そしてこれはサブロウたちが恩返しとしてオーレンスに与えてくれた力だった。


さらに もう一つ、死神のお婆さんが持っていた3Dビジョンドームのような球体のドーム。

玉の中にはログハウスの模型と木が生えている。

こんな別荘があったら牛でも飼ってチーズでも作りながらのどかに暮らしてみたいものだ。

※ ニーマンの家になるドーム。世界樹の木が植えられており、

世界樹にはいつか奇跡の実がなる。


「お前には新しい使命を与えねばならぬな。そうじゃのぅ~

ニーマンを育て行けば、あ奴の残骸を片付けることになるな。

あ奴もそろそろ去ってもよいころじゃろう・・。

よし、ニーマンを育てるのじゃ。
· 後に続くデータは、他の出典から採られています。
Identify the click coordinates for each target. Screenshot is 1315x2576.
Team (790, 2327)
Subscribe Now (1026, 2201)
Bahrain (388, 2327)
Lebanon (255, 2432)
それが一つ目じゃ。

そして 二つ目は異世界では自分をもっと大切にすることじゃ。

この世界で出来なかったことをするがいい、子供が作れるならばなおよろしい。

つまりじゃ。将来、ワシを忙しいくらい働かせてくれたら嬉しいのぉ~。

さて 準備は整った。では異世界へ送り届けてやろう」


死神は鎌で空間を切り裂くと俺は異世界に吸い込まれた。


「言い忘れておったが、お前の力は魔法ではない、じゃから ニーマンがある程度、育つまでは・・

ニーマンの事は秘密にするのじゃ・・秘密に・・じゃ・じゃ」


「魔法じゃないって何ですか?そもそも 魔法がある世界なんですかぁ?・・・」

死神はうなずきながら笑っていた。


吸い込まれた先に出た異世界の場所は空だった。

足元には奇麗だけど顔がアホな鳥が大きな翼を広げて飛んでいる。

鳥よりも高い所にいるようだけど、お約束というかゆっくりと地面に降下しているようだ。

身体が熱いし血がたぎるというか、自分の体が高揚していることをはっきりと感じる。

やったぞ!俺は 人生をやり直す切符を手に入れた。


ゆっくりと地上に降りていく間に

近くに文明がないのか探してみた。


あった!

遠くに村が見えた。


石の壁に囲まれた村だ・・・ 

西洋風だな。

人はどうだろう?

うごめくものは見えるのだけど 遠すぎて人を見つけることはできなかった。


俺とニーマンとの冒険が始まった。